WHAT NEEDS TO BE DONE
All that is wanted is the exact lines from the one with "Task: Select the light green 精神病性 bar" through the last line of the entries, with both ends kept and every picture left out.

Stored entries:
BEGIN

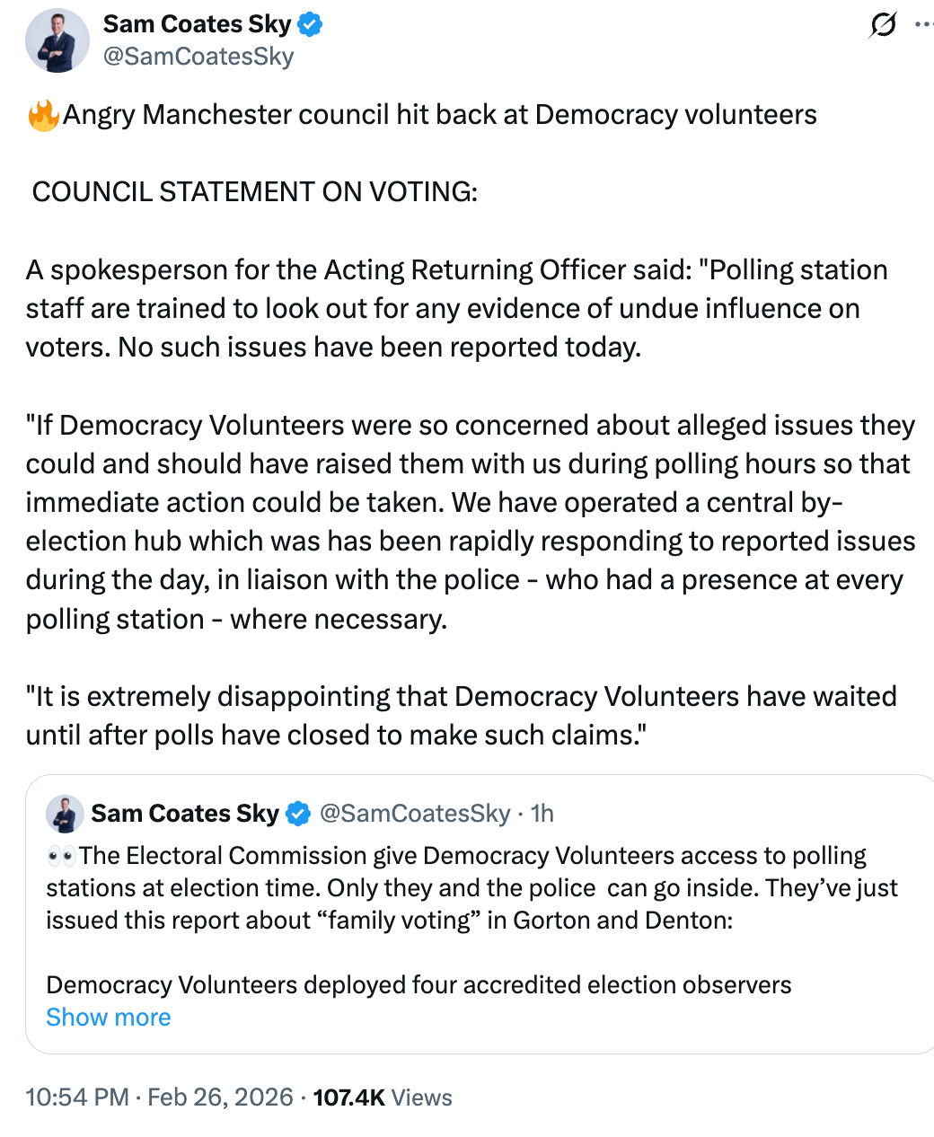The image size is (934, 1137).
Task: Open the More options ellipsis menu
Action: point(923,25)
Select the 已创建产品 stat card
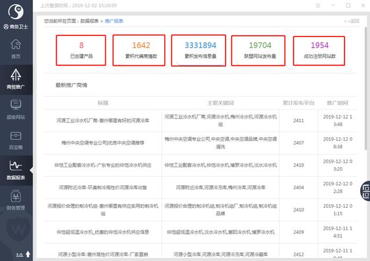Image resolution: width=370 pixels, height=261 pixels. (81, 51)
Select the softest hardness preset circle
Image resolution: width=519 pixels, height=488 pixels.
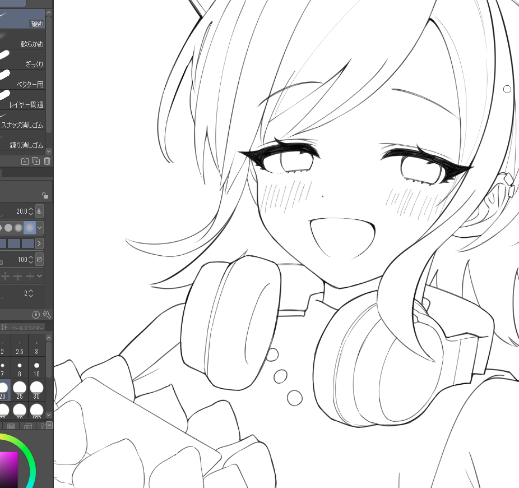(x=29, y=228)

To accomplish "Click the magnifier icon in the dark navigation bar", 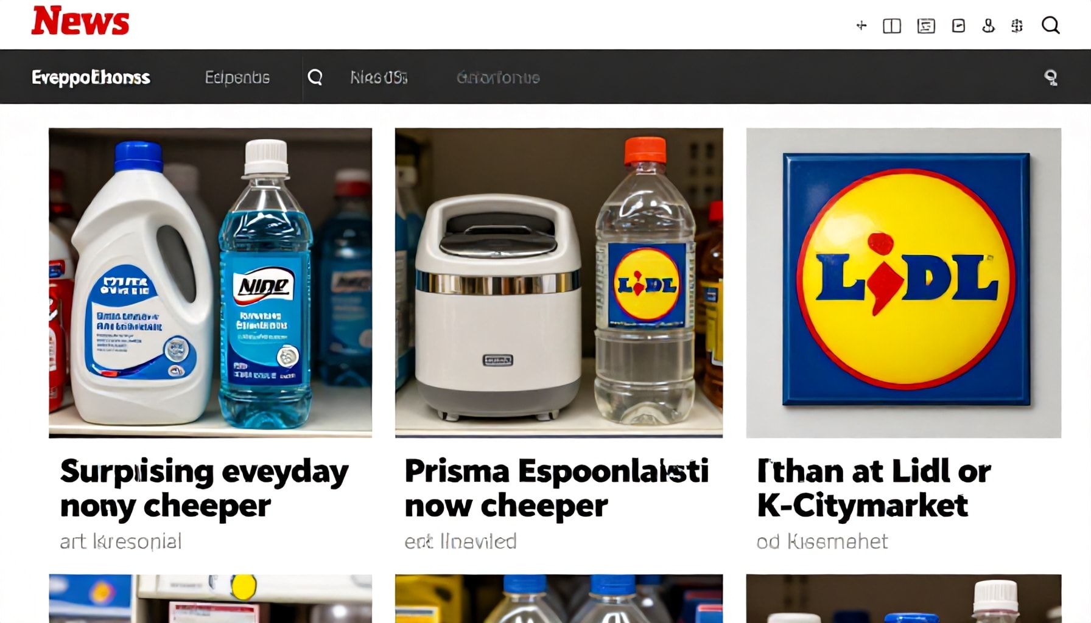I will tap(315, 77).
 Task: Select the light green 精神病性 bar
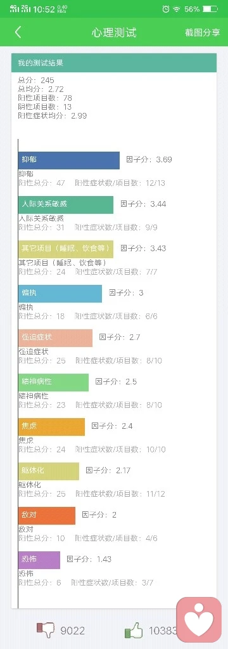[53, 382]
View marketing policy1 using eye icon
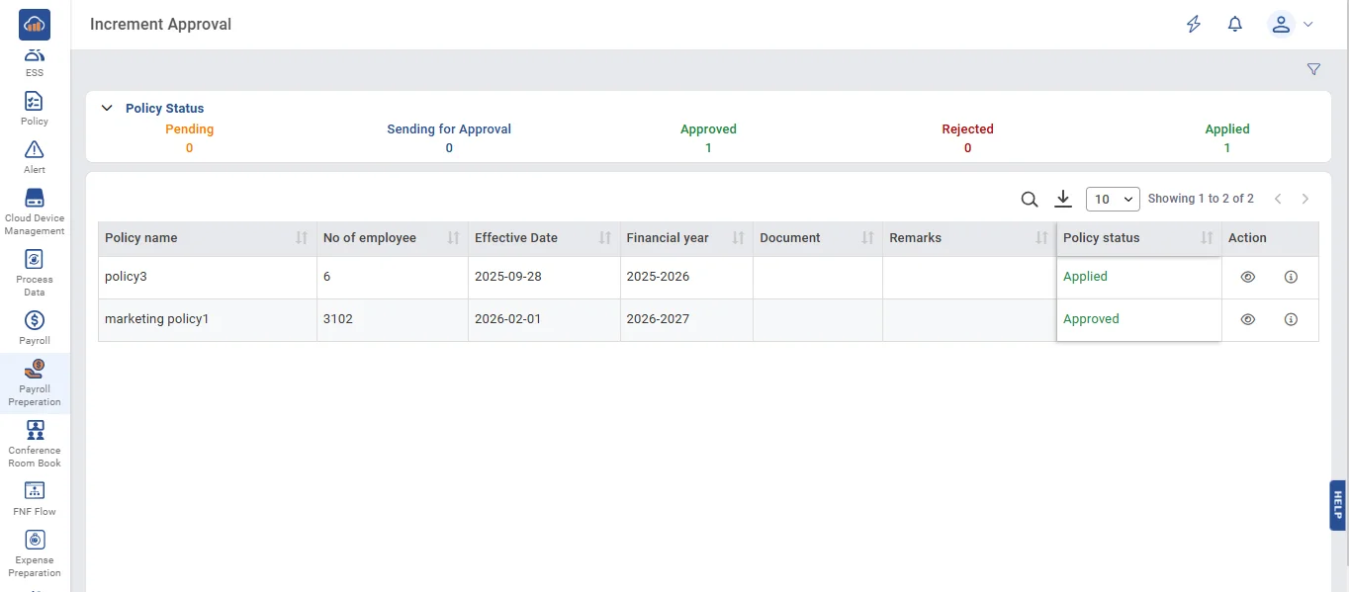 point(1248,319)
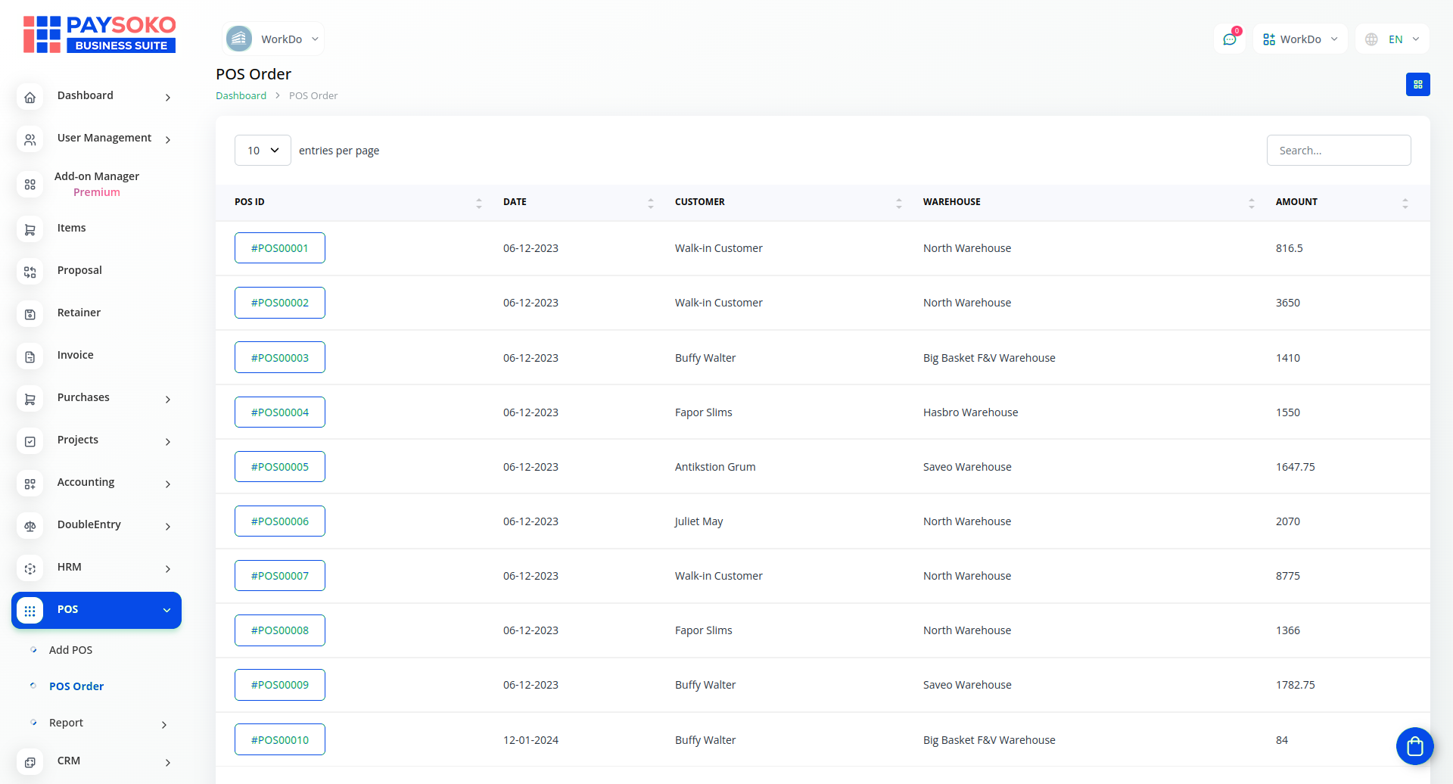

END

RESPONSE TO THIS TASK
 Task: Select the light green 精神病性 bar
[53, 382]
View marketing policy1 using eye icon
 point(1248,319)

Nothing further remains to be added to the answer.